Working with Events¶
Events are the core telemetry data sent to Honeycomb. The Events API allows you to send data programmatically for ingestion.
Note
For production workloads, batch sending is highly preferred over single events for better efficiency and throughput.
Basic Event Operations¶
Send a Single Event¶
async def send_event(client: HoneycombClient, dataset: str) -> None:
"""Send a single event.
Args:
client: Authenticated HoneycombClient
dataset: Dataset slug to send event to
Note: For production use, prefer send_batch() for better efficiency.
"""
await client.events.send_async(
dataset,
data={
"service": "api",
"endpoint": "/users",
"duration_ms": 45,
"status_code": 200,
},
)
Send Event with Timestamp¶
async def send_event_with_timestamp(client: HoneycombClient, dataset: str) -> None:
"""Send an event with a custom timestamp.
Args:
client: Authenticated HoneycombClient
dataset: Dataset slug to send event to
"""
await client.events.send_async(
dataset,
data={
"service": "api",
"endpoint": "/posts",
"duration_ms": 120,
"status_code": 201,
},
timestamp=int(time.time()), # Unix timestamp
)
Send Batch (Recommended)¶
async def send_batch(client: HoneycombClient, dataset: str) -> None:
"""Send multiple events in a batch.
Args:
client: Authenticated HoneycombClient
dataset: Dataset slug to send events to
Note: This is the recommended way to send events for production use.
"""
events = [
BatchEvent(
data={
"service": "api",
"endpoint": "/users",
"duration_ms": 45,
"status_code": 200,
}
),
BatchEvent(
data={
"service": "api",
"endpoint": "/orders",
"duration_ms": 120,
"status_code": 200,
}
),
BatchEvent(
data={
"service": "api",
"endpoint": "/products",
"duration_ms": 85,
"status_code": 200,
}
),
]
results = await client.events.send_batch_async(dataset, events)
# Check for any failures
for i, result in enumerate(results):
if result.status != 202:
print(f"Event {i} failed: {result.error}")
Verify Events via Query¶
Events take ~30 seconds to become queryable after sending:
async def verify_events(client: HoneycombClient, dataset: str) -> int:
"""Verify events were ingested by running a query.
Args:
client: Authenticated HoneycombClient
dataset: Dataset slug to query
Returns:
The count of events found
Note: Events take ~30 seconds to become queryable after sending.
"""
# Wait for events to be queryable
await asyncio.sleep(30)
# Query to count recent events
query, result = await client.query_results.create_and_run_async(
QueryBuilder().dataset(dataset).last_10_minutes().count(),
)
# Get the count from the result
if result.data and result.data.rows:
count = result.data.rows[0].get("COUNT", 0)

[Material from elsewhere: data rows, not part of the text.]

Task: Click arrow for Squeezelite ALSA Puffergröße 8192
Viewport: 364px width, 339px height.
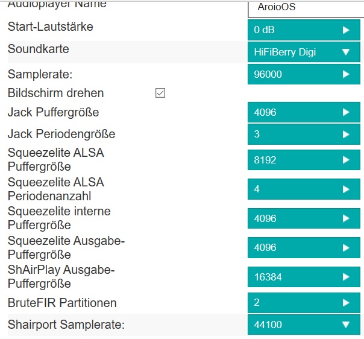Action: [346, 160]
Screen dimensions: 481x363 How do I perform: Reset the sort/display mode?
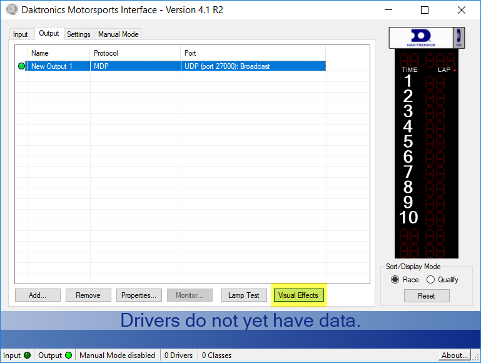(426, 296)
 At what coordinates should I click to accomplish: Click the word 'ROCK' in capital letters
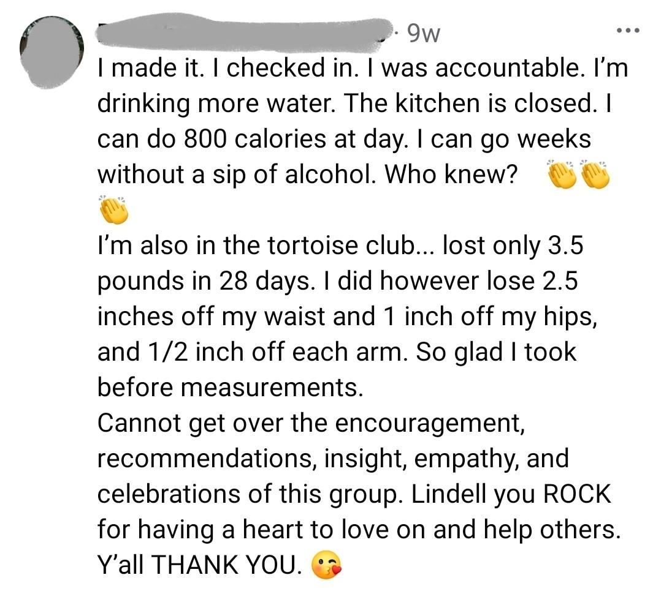[x=577, y=494]
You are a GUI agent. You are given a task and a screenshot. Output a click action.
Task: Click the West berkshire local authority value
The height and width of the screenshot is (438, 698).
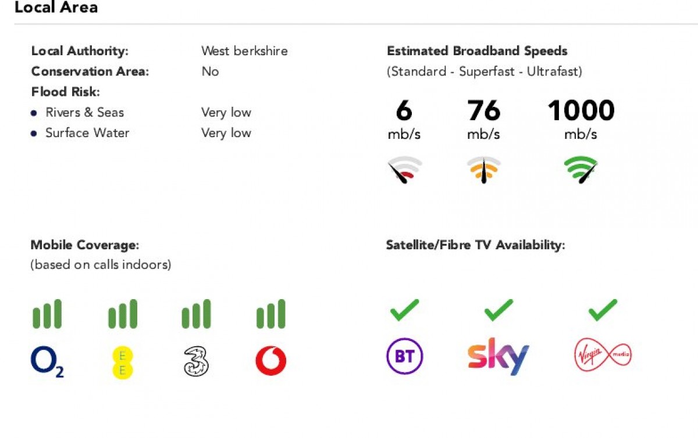coord(244,51)
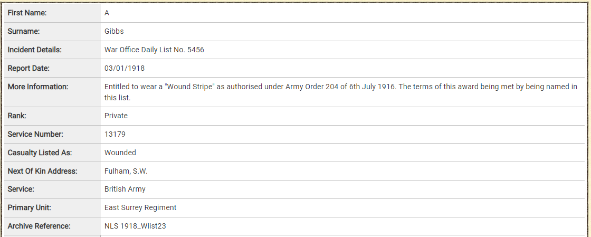This screenshot has width=591, height=237.
Task: Click the report date 03/01/1918
Action: pyautogui.click(x=125, y=68)
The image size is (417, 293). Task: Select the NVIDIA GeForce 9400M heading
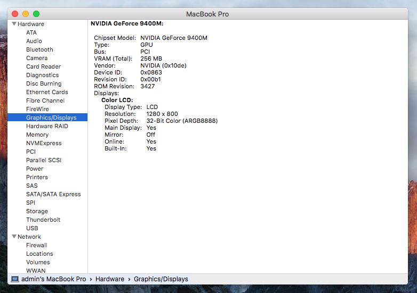[x=127, y=23]
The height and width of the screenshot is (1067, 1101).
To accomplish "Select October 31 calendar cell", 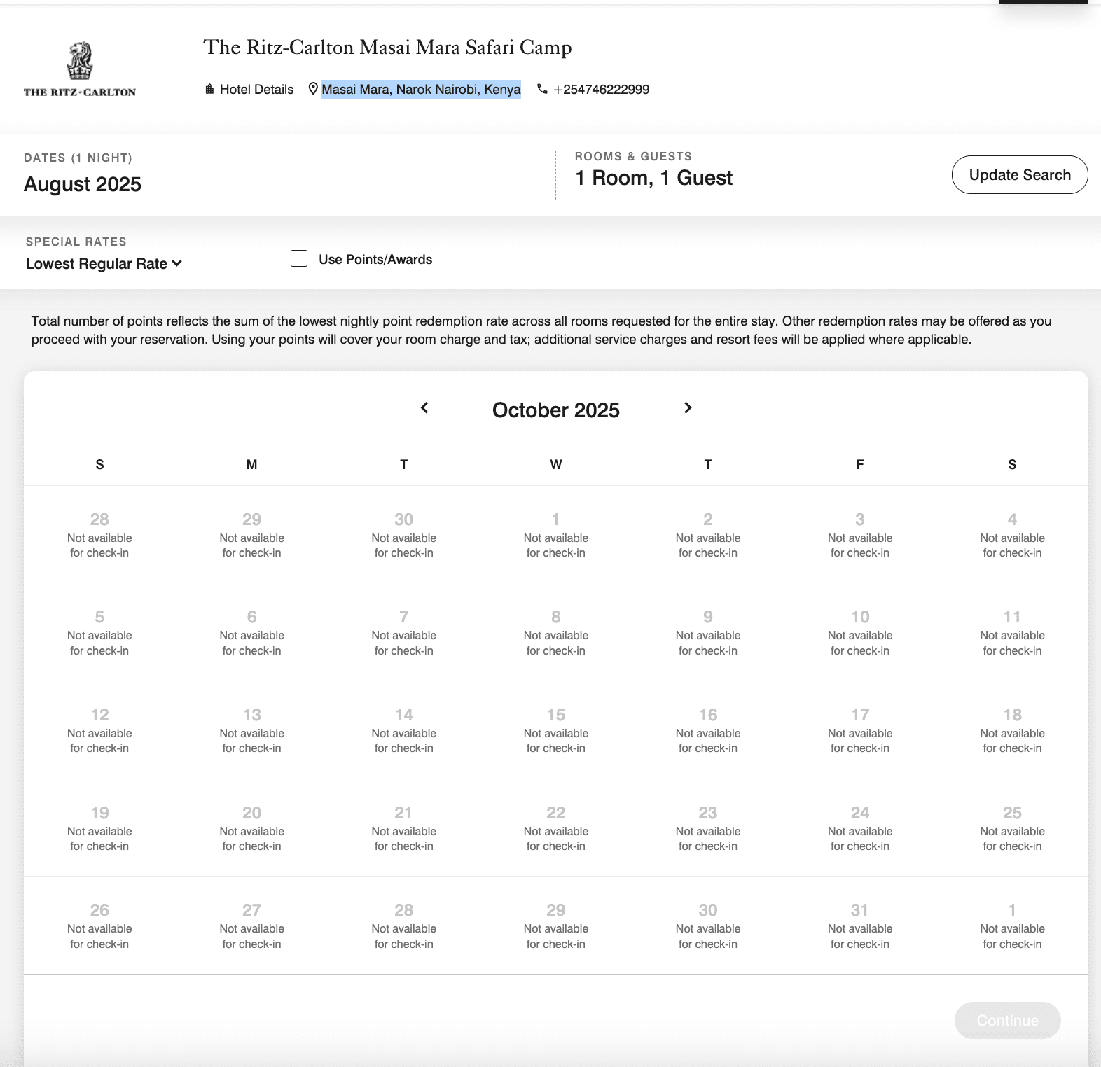I will [860, 925].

print(f"Found {count} events in the last 10 minutes")
return int(count)
return 0
Additional Options¶
Events support optional parameters: - timestamp: Unix timestamp for when the event occurred - samplerate: Sampling rate (e.g., 10 means 1 in 10 events)
BatchEvent also supports time (ISO 8601 string) and samplerate fields.
Event Size Limits¶
- Single event body: 1MB maximum
- Maximum columns per event: 2000 distinct fields
- Batch size: Limited by total request size (1MB)
Sync Usage¶
All event operations have sync equivalents:
with HoneycombClient(api_key="...", sync=True) as client:
# Send single event
client.events.send("my-dataset", data={"field": "value"})
# Send batch
events = [BatchEvent(data={"event": 1}), BatchEvent(data={"event": 2})]
results = client.events.send_batch("my-dataset", events)
Note: Events cannot be deleted once sent. They become part of your dataset's telemetry data.